Glavine, Mets reach 1-year, $10.5 million deal

NEW YORK -- Tom Glavine looked at his son, Peyton, and knew
he had made the right decision for himself and his family.

"I just told my 7-year-old five minutes ago that we were going
back to New York, and he jumped out of his seat with excitement,"
the pitcher said. "They're excited about it, and that makes me
excited about it."

Glavine decided to stay with the Mets, agreeing Friday to a
$10.5 million, one-year contract and opting against a possible
return to the Atlanta Braves. Now the Mets can relax as they talk
to free-agent ace Barry Zito and discuss possible trades this

"With Tommy now on board, I think we still will look at ways to
improve the starting rotation," general manager Omar Minaya said.

Ten wins shy of 300 after going 15-7 with a 3.82 ERA this year,
Glavine helped the Mets win their first division title since 1988.
The two-time NL Cy Young Award winner then went 2-1 with a 1.59 ERA
in three postseason starts as New York advanced to Game 7 of the NL
championship series before losing to St. Louis.
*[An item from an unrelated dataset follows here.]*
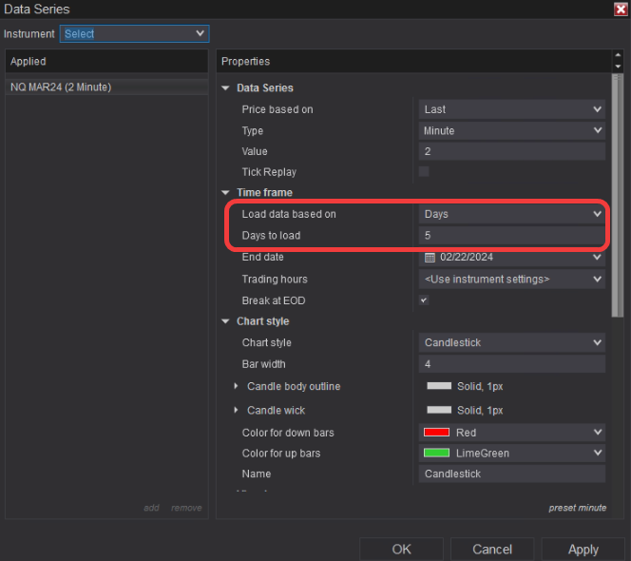Viewport: 631px width, 561px height.
Task: Expand the Candle body outline property
Action: 237,386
Glavine lives in the Atlanta suburb of Alpharetta, and his
family commuted to New York on weekends during the school year to
join him. He thought long about whether he wanted to return to the
Braves, his team from 1987-2002, or stay with the Mets, who signed
him before the 2003 season. He told the Mets he would make his
decision before the winter meetings, which begin Monday in Florida.

"I wrestled with it. I think that everybody who knows me knows
how important my family is to me and knows how much strain it is on
my family for me to be in New York," he said. "After four years,
it's grown on me. I like the city. I like the fans. I love the
organization. They treated me with the utmost respect and that pull
to come back to New York was a very strong pull. In the end, it's
where we felt like we needed to be, and where we wanted to be."

Glavine's deal calls for a $7.5 million salary next year and
contains a $9 million player option for 2008 that would become
guaranteed if he pitches 160 innings next season, when he will be
41. The price of the option would increase by $1 million for each
additional 10 innings up to a maximum price of $13 million. If the
option isn't exercised, he gets a $3 million buyout.

Glavine has the right to decline the option if it becomes
guaranteed. He also gets a full no-trade clause.

He spoke with Braves manager Bobby Cox several times and with
Atlanta general manager John Schuerholz once, but his old team
never made an offer. Glavine and his wife made the decision to
return to the Mets on Wednesday, then waited two days to make sure
they were comfortable with it.

"I'm sure at some point in time they would have made me an
offer. What that offer would have been, who knows?" Glavine said.
"I'm not going to sit here and say that if the Braves had come to
me with an offer that was close to where we are with the Mets, that
that wouldn't have made my decision tough. Of course it would have.
There are certainly advantages to me for my family to be home here
in Atlanta. But in the end, that didn't happen. It didn't get to
that point."

Schuerholz did not respond to several messages seeking comment
on Glavine.

For a time after the Mets were eliminated, Glavine thought
returning to the Braves might be his preference.

"When I got home and I'm in my own house and I'm in the routine
and I'm going to my little guy's Little League games and going to
my daughter's softball games and going to the hockey games that my
kids are playing on and getting out there coaching my 12-year-old's
team, it's real easy to be like: Boy, life is so much easier with
me here and I get to do all this stuff," Glavine said. "But in
the end, it's generally not as glamorous as you portray it to be.
You're still on the road a lot. You're still traveling a lot.
You're still at the ballpark a lot."

He credited Mets chief operating officer Jeff Wilpon and Minaya
for giving him time to make his decision.

"We very much wanted Tom back to win his 300th game here,"
Wilpon said.

Glavine and 41-year-old Orlando Hernandez anchor the Mets'
rotation, with Pedro Martinez sidelined for at least the first half
of the season following rotator cuff surgery. Oliver Perez,
John Maine, Brian Bannister, Mike Pelfrey and Dave Williams also could
compete for spots.

"You have two veteran guys you know you can go to," Minaya
said. "Then we can build around those guys."